1978 yılında öldürülen ilkeli, ahlaklı ve meslek onuruna sahip Cumhuriyet savcılarının yeri boş. Bugün peş peşe yayınlanan videolarda ifşa edilenler için soruşturma açan savcı henüz olmadı.
******
Doğan Öz’ün hayatına mal olan sözlerini hatırlayalım:
“Şiddet olayları, anarşik eylemler olarak nitelendirilebilecek kadar basit değildir. Amaç, demokrasi umudunu yok etmek; onun yerine faşist düzeni gündeme getirmek ve bütün unsurlarıyla yürürlüğe koymaktır.
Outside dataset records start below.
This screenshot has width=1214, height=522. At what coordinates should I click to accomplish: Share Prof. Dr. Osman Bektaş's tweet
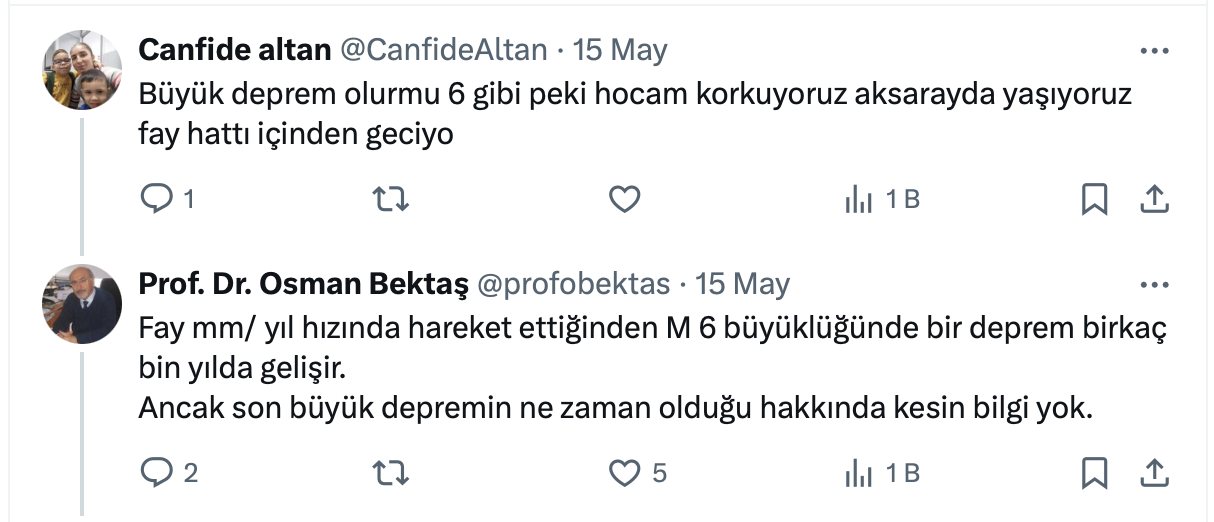pyautogui.click(x=1155, y=472)
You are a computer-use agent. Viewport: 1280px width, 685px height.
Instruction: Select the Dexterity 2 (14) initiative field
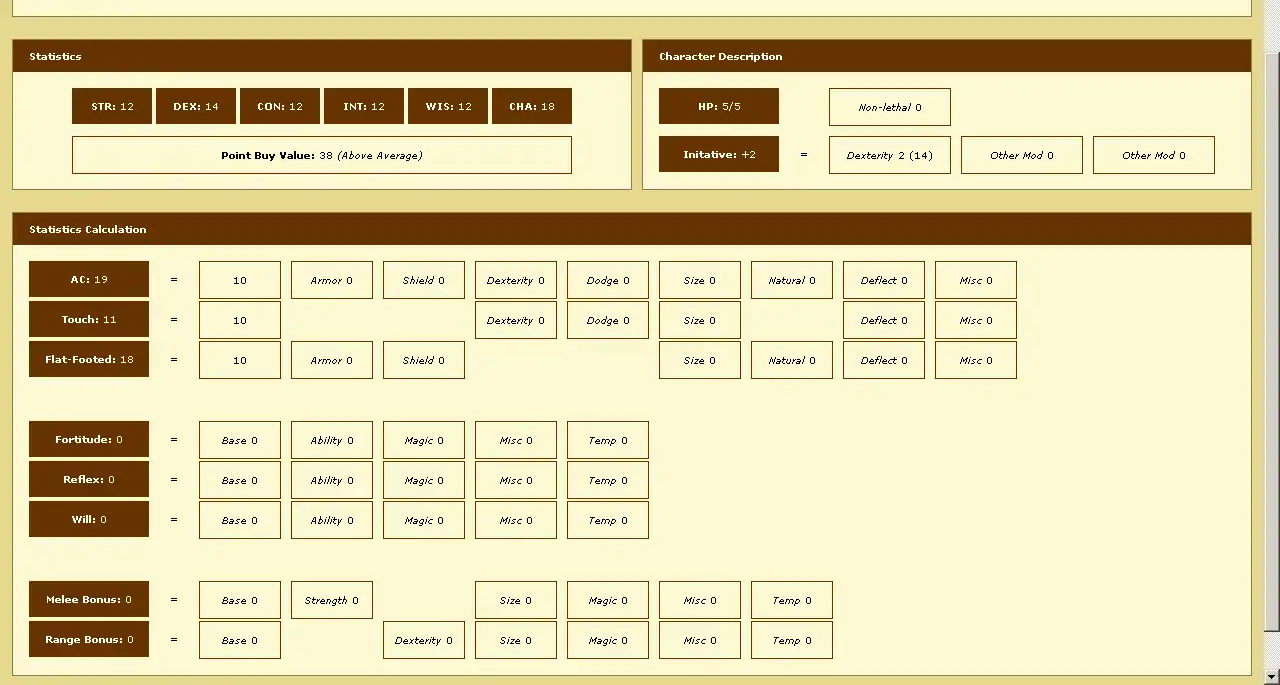point(890,155)
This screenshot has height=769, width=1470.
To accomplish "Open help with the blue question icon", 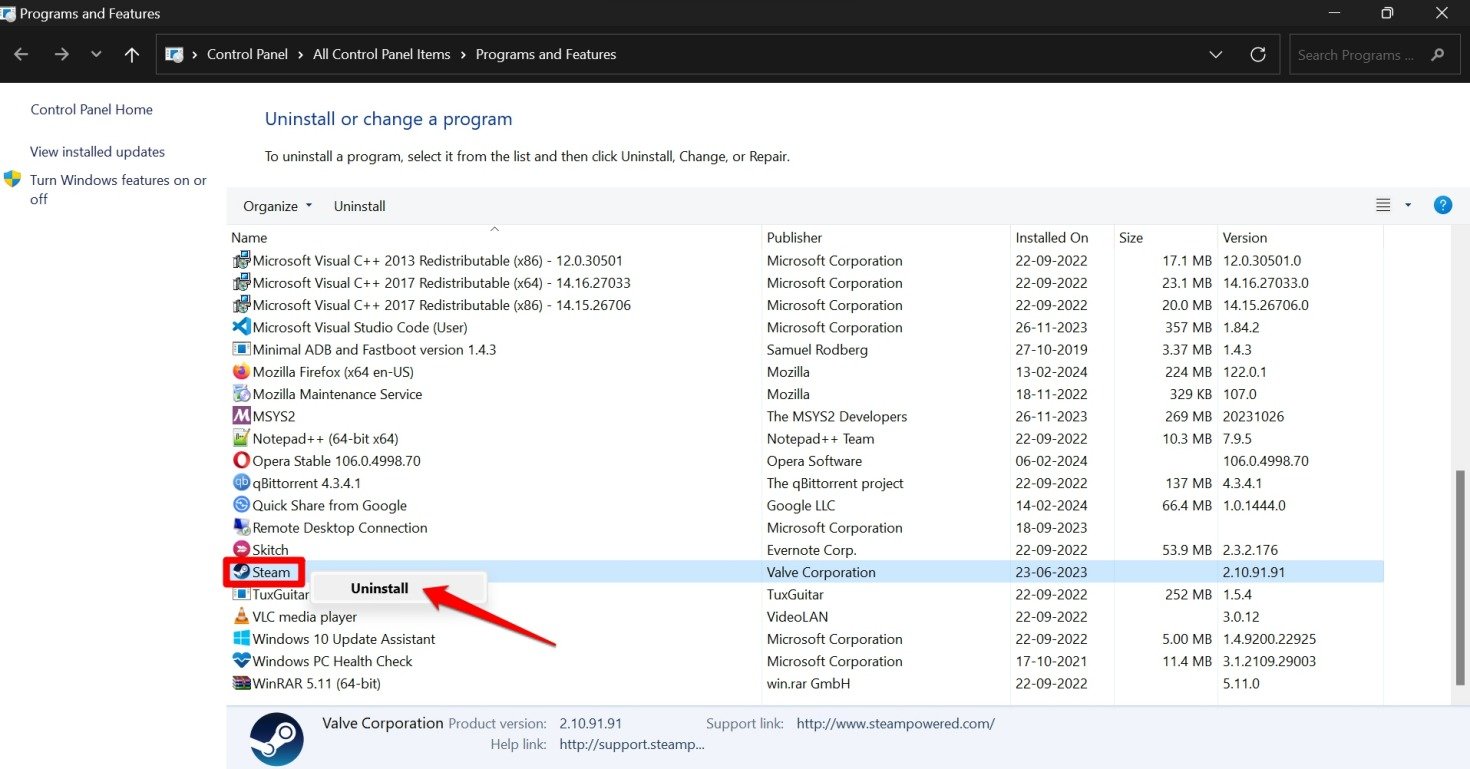I will tap(1442, 205).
Böylece ABD ve çokuluslu ortaklıklar, Ortadoğu sorununu büyük ölçüde çözmek amacını gütmektedirler. Bize göre bu sonuca ulaşmada CIA, kontrgerilla gibi gizli örgütlerin yönlendirmesi vardır. Bu örgütler, devlet aygıtını geniş ölçüde kendi amaçlarına uygun şekle dönüştürerek demokrasi düşmanı akımları iktidar yapmayı öngörmüşlerdir.”
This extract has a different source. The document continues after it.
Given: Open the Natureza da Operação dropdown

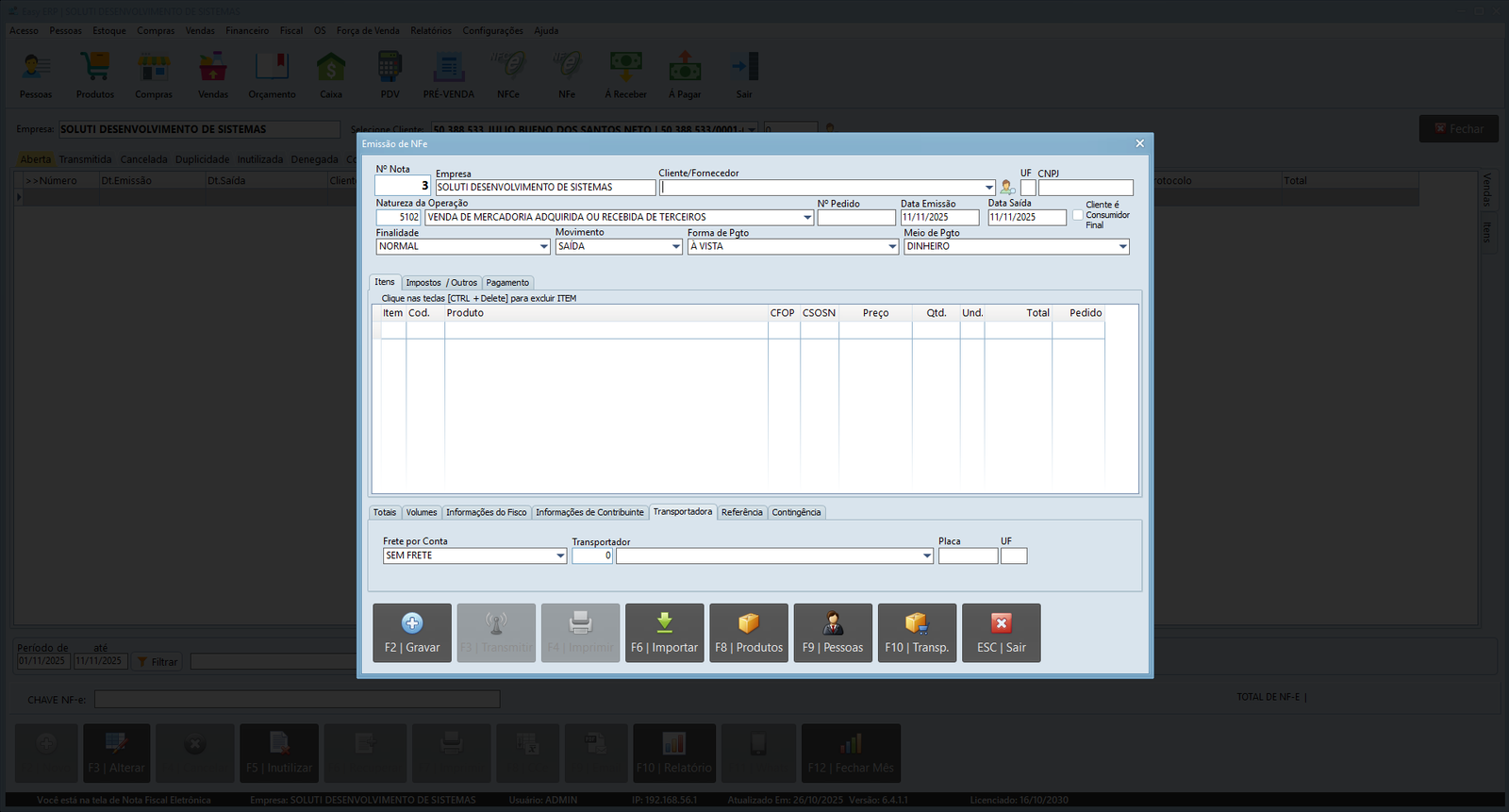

Doğan Öz bahsettiği güçler tarafından susturuldu. Kanunsuz olanın izini sürenleri bir bir ortadan kaldırıp tarikatlarla, suç örgütleriyle iş birliği yaparak iktidara gelenler için artık tek bir gaye var. Batarken tutunabilmek. Vatandaşını kendi tanımladığı düzen, inanç ve yaşam için muhbirliğe hatta infaza teşvik eden karanlık bugün kendi yarattığı makbul muhbirlik ve ifşa kültüründen nasibini alıyor.
******
Hedefteki İçişleri Bakanı “Nasıl olsa bu tiyatroya günlerdir aval aval bakan, her şeye konuşup laf söyleyen ama hâlâ Türkiye’nin eski Türkiye olmadığını anlamayan ödlekler var” derken RTE "Suç çeteleri zehirli bir yılan gibidir; onlarla aynı çuvala girerseniz daha sonra başınıza geleceklere rıza göstermiş olursunuz” diyor.
Sedat Peker tuğlayı çekmiş görünüyor. Kavga bir tarafta “bir tuğla çekersem duvar yıkılır” sözlerinin sahibi Ağar ve Çakıcı diğer tarafta Sedat Peker ve videolarıyla sürüyor. 32 kısım tekmili birden izlemeye devam ediyoruz.